Article By : David Benjamin

The thrust of this mighty shift is to make driving safer for people, cleaner for the environment and "socially responsible," according to the company.

Continental Automotive is among the host of car suppliers at CES that is trying to get traction in automated driving.

Kurt Lehmann, first corporate technology officer, said Continental is a Frankfurt-based company with 220,000 employees—30,000 of them engineers—with a major footprint in Europe, the United States and China.

As emphasised by Ralph Lauxmann, senior vice president for systems and technology in its chassis and safety division, Continental has merged with a software developer, Elektrobit and partnered with Digilens to vastly expand its market penetration in cars with different technologies, especially in the use of AI.

Lehmann said the thrust of this mighty shift from tyres to advanced automotive electronics is to make driving safer for people, cleaner for the environment and "socially responsible."

Saving lives and trees

Among the keys to fulfilling this goal of automated mobility that saves lives and trees, said Lehmann, is the ability to accelerate the traditionally slow automotive development process. "With the platforms available to us, we fully believe we can shorten the development process," getting major advancements into "consumers' hands faster."

Lehmann noted that, although AI has been studied for some 60 years, recent leaps in areas like machine learning make AI now an "enabler for the future," with Continental involved in making that future imminent.

Among specific advances, cited by Lauxmann, is Continental's work high-resolution 3D lidar.

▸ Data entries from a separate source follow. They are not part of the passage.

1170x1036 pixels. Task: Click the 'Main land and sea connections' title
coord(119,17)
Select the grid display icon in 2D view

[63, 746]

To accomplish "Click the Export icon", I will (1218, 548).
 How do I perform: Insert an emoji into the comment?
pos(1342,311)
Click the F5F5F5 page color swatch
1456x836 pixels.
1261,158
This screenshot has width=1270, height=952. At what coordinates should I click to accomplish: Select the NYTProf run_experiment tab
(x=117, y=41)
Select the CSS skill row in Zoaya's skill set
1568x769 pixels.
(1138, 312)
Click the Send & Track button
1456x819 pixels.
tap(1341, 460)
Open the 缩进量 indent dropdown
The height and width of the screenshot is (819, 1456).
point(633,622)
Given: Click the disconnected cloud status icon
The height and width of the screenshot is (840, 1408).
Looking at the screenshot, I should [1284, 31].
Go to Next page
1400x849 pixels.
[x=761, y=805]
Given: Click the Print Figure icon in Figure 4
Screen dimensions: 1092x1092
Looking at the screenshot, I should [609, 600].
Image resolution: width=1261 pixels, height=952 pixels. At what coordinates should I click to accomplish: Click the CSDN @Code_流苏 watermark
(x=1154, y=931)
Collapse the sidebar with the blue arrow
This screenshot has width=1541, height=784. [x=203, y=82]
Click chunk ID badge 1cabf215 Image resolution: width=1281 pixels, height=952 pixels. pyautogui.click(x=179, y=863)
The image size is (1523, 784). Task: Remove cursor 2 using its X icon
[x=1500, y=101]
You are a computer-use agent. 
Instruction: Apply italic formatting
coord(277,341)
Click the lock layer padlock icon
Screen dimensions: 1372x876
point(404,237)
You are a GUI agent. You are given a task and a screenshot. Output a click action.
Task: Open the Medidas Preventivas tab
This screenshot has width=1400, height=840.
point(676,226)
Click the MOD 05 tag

He said this system is "better" than current camera-based vision systems for cars, because it's smaller and gives a 360-degree view of the environment around a car—even in low-light and foggy conditions—without the need for multiple lenses.

This lidar system can combine with radar, with the "augmented reality" capabilities being developed by Digilens and with Continental's "smart tyre" technology.

"Lidar is a picture of the environment. The tyre system is a picture of the condition of the road," said Lehmann. "Combine lidar, radar and tyre sensors, and you have a complete picture of the environment around the car."

In a question period, Lehmann conceded a few problems facing this vision, including the problem of which technologies Continental will share, which can be distributed to other suppliers and which might be offered publicly. He promised that Continental will "spread its data across many brands" while complying "100%" with regulators throughout the markets it serves."

Responding to a question about how "smart cars" will fare on "dumb roads," Lehmann smiled. A native of the upper peninsula of Michigan, Lehmann noted that all the roads there are dumb and will stay dumb indefinitely. Smart cars, he said, will be confined, for the foreseeable future to urban—in many cases, specially designed—urban environments.

In stressing his company's commitment to increasing car safety, through technology, while reducing the damage caused by cars to the environment, Lehmann said, "We believe we have the power at Continental to become a role model for our industry and an example of social responsibility."